Defining migrant worker versus migrant, immigrant and expat

“Migrant comes with the notion of temporariness, which makes it different from immigrant, which is more permanent. And worker [connotes] service-level jobs.” – senior from the USA.
“The term migrant worker could apply to anyone travelling from their own country to another country to do work, but when I read it in an article or in the media, I usually assume that they mean someone who comes from their country to do construction labor." – junior from the USA.
“Expats is just a white-person term.” – senior.
“When I think about expats, I think about a British woman. Not even a British man. A British woman.” – freshman from the USA.
“I’d rather just call all migrant workers expats.” – senior from the UK.

How context changes the meaning of migrant worker

“Since you're asking me now, I think of the migrant workers here in Abu Dhabi. But if you asked me the question in the US, I might think of the Mexican immigrants who work in the restaurants around the US or the illegal immigrants from other countries.” – senior from the USA.

------

* [What is expected]:
Extend the set of quotes about what "migrant worker" means, starting right after its last quote.

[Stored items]
------

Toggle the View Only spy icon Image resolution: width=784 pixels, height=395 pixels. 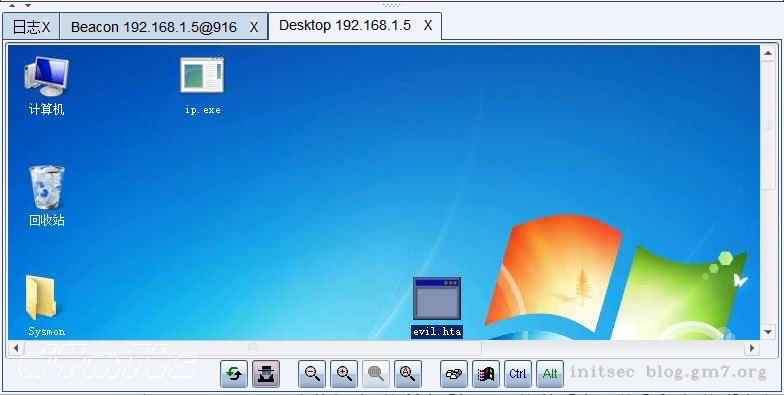(x=266, y=374)
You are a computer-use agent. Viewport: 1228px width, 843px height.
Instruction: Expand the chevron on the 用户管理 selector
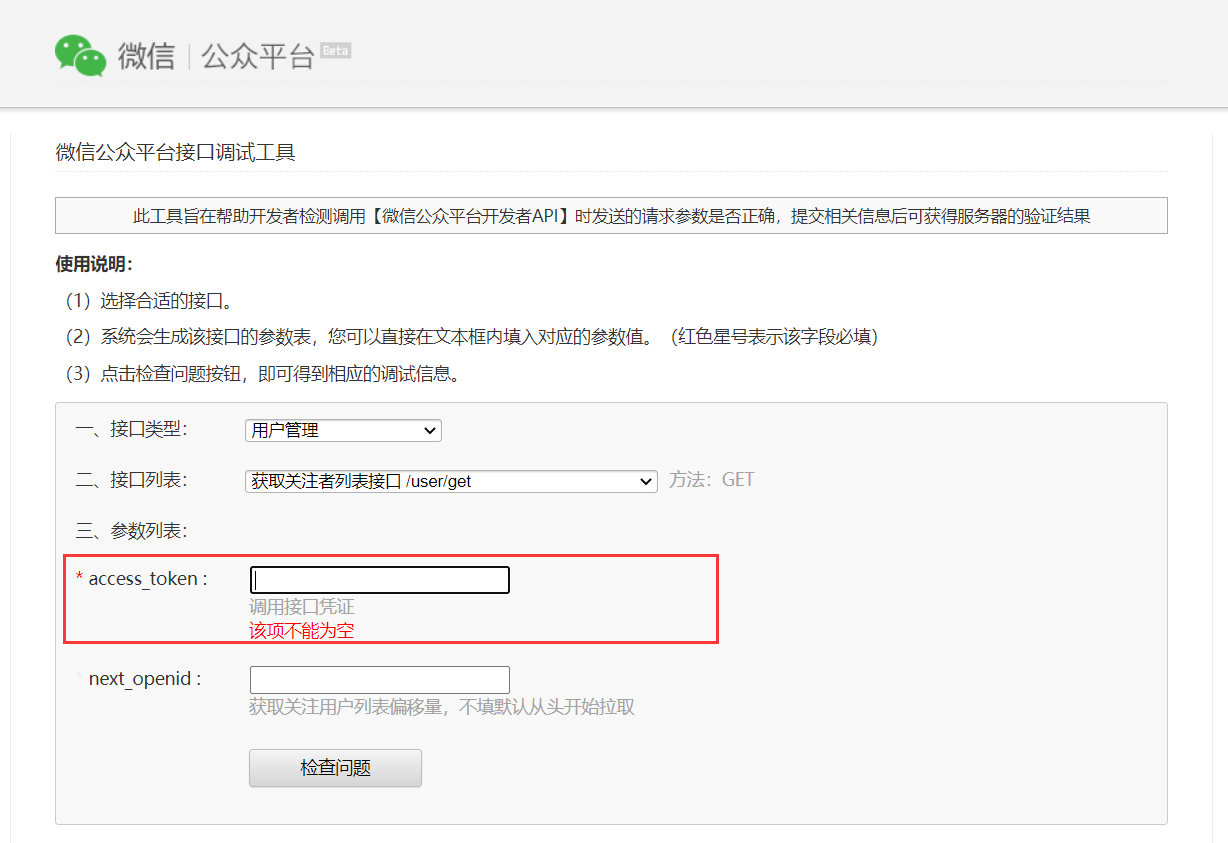point(431,430)
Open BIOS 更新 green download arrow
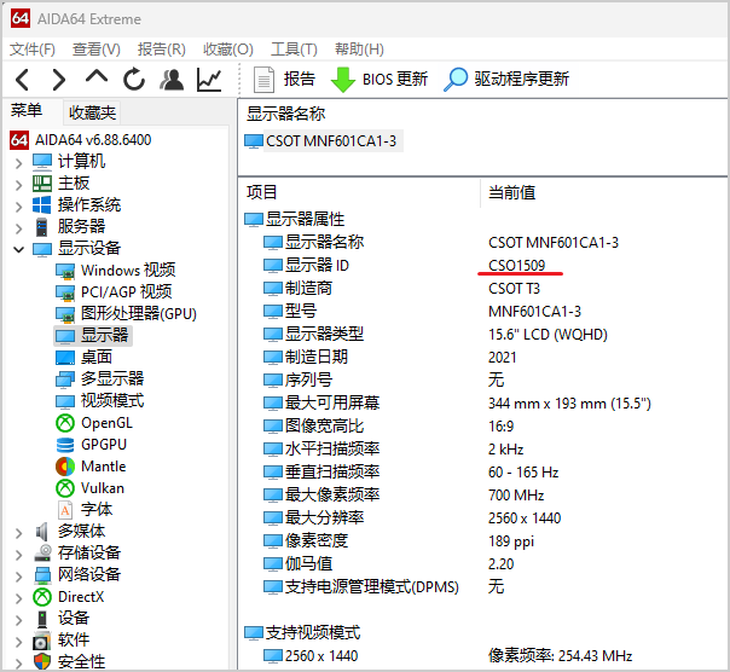This screenshot has width=730, height=672. (x=343, y=80)
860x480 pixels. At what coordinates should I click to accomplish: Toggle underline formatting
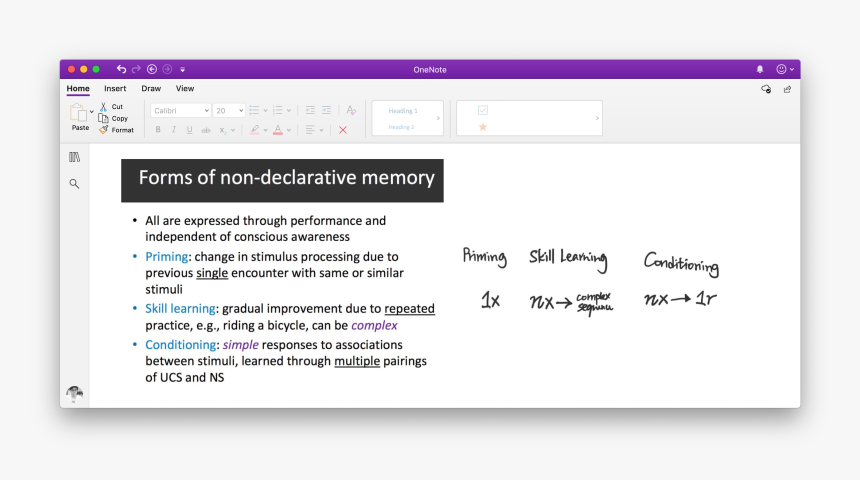[189, 130]

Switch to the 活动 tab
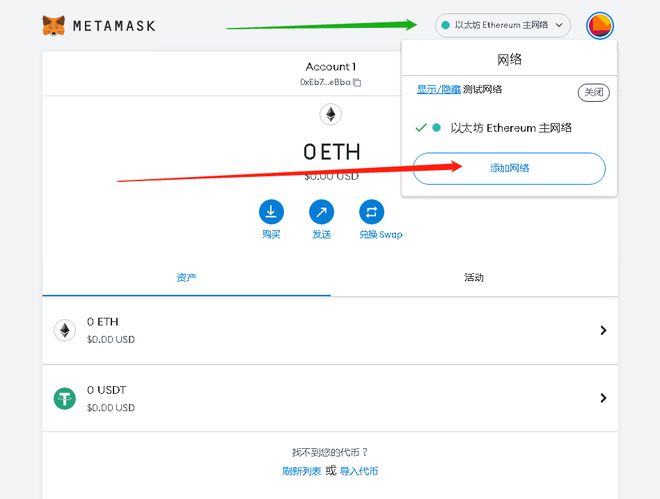click(x=474, y=277)
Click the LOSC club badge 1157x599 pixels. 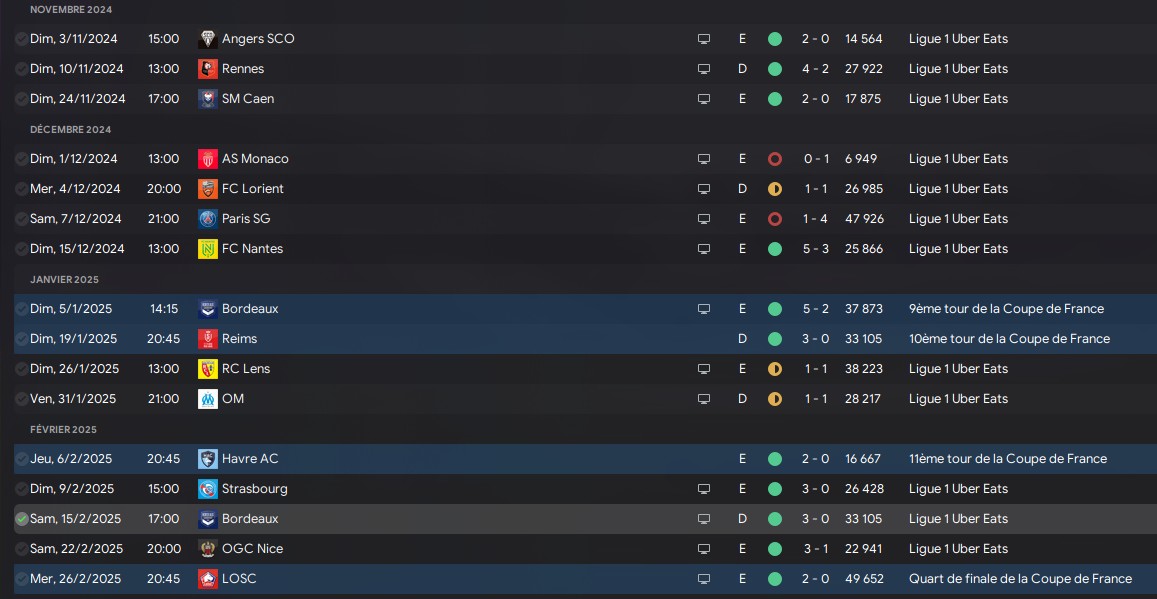tap(207, 579)
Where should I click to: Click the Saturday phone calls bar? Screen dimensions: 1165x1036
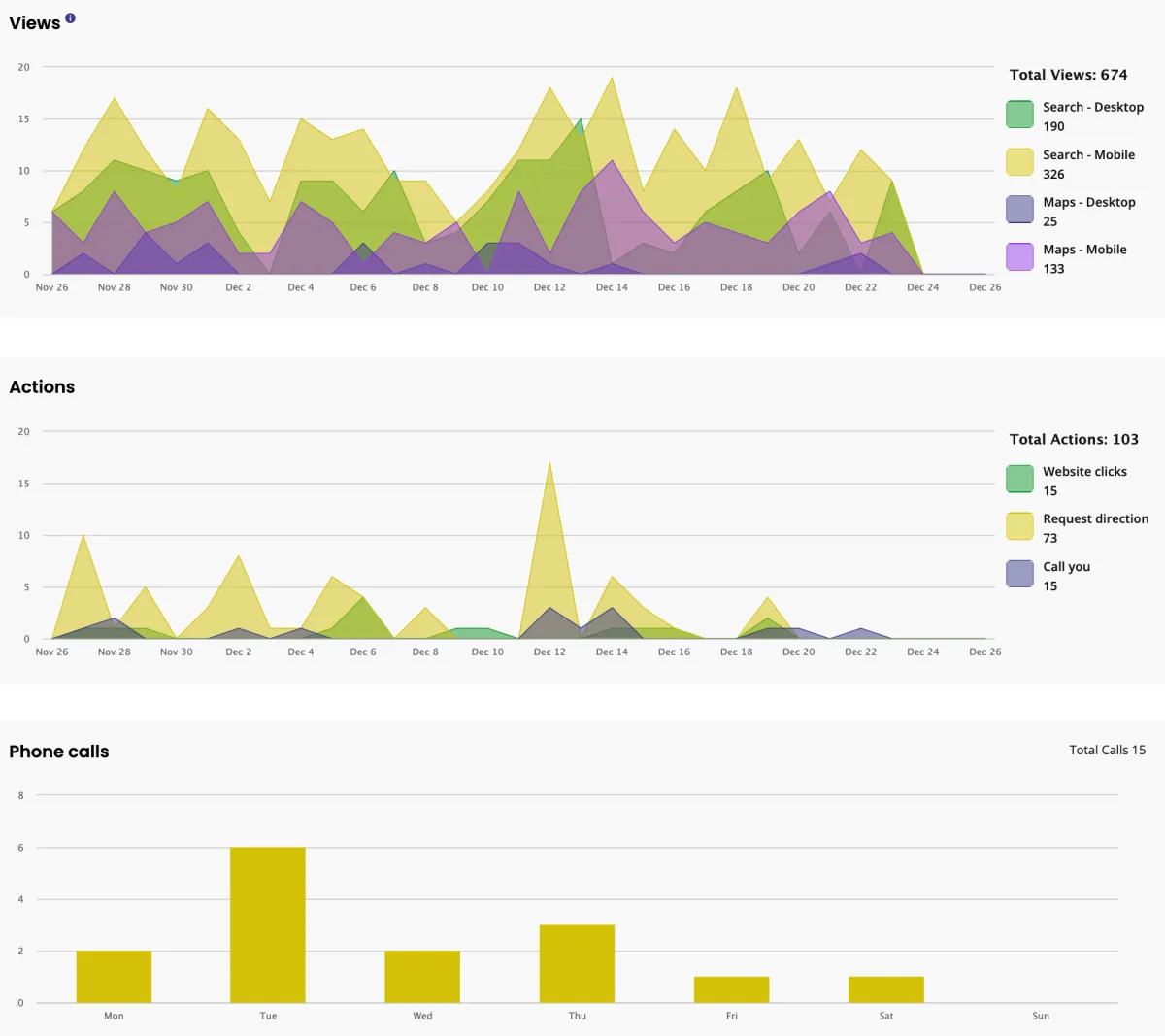pyautogui.click(x=885, y=989)
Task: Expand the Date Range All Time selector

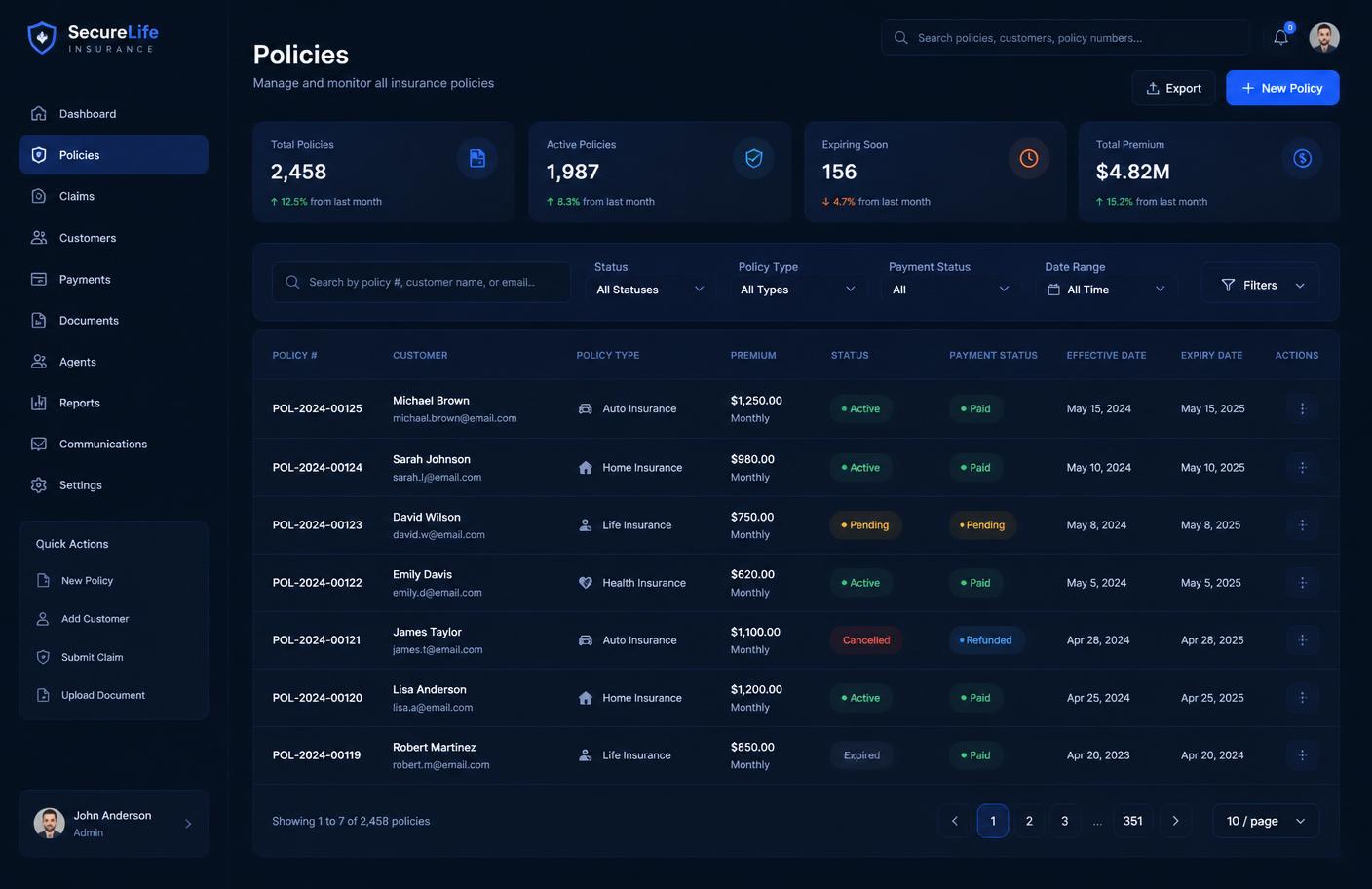Action: (1107, 290)

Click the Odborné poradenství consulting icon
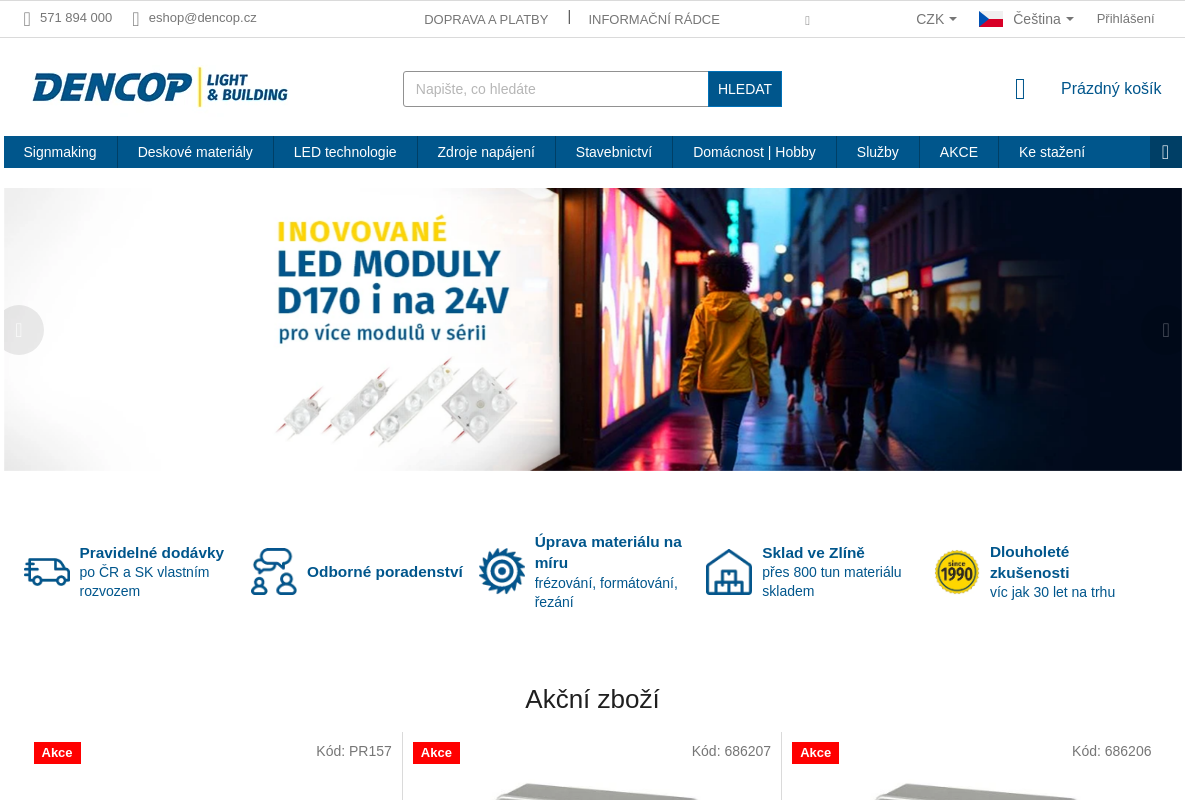[x=273, y=571]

------

* [Response to this exercise]:
“In the context of here, it means South Asian. The term is a very recent one for me, because back home, there is no real concept of a migrant worker. I mean, yes, you have some Egyptian people who are deployed in low-paying jobs, but we don't really refer to them as migrant workers as such.” – senior from Jordan.
“When I think about the migrant workers, I think of hope — for a better future. I think of the service workers, like the waiters, garbagemen, delivery guys, construction workers, security guards — wait, maybe not security guards. I’m not sure, actually. But it’s a racialized term, completely. The term migrant worker means something completely different for me back home than it does here.” – junior from Spain.

The role of necessity versus choice in migration

“[Migrant worker] means someone who moves away from home, for better opportunities. But it can’t just be anyone — it kind of carries the connotation of necessity.” – sophomore from Singapore.
“When I think about migrant workers, I don't even think of the security guards, I think of the laborers. Like last night, I was walking outside and I saw three or four Indian or Pakistani people, in their 50s, who were loading water into the water pipes. Those are the people who I think of. I don't think a lot of [the security guards] want to be here for the long run. And if you think about it, these people have to pay a huge lump-sum fee. What do you call it? Recruitment fee, yes. And a lot of people can't even afford that. So these guards are not the poorest of the poor.” – sophomore from India.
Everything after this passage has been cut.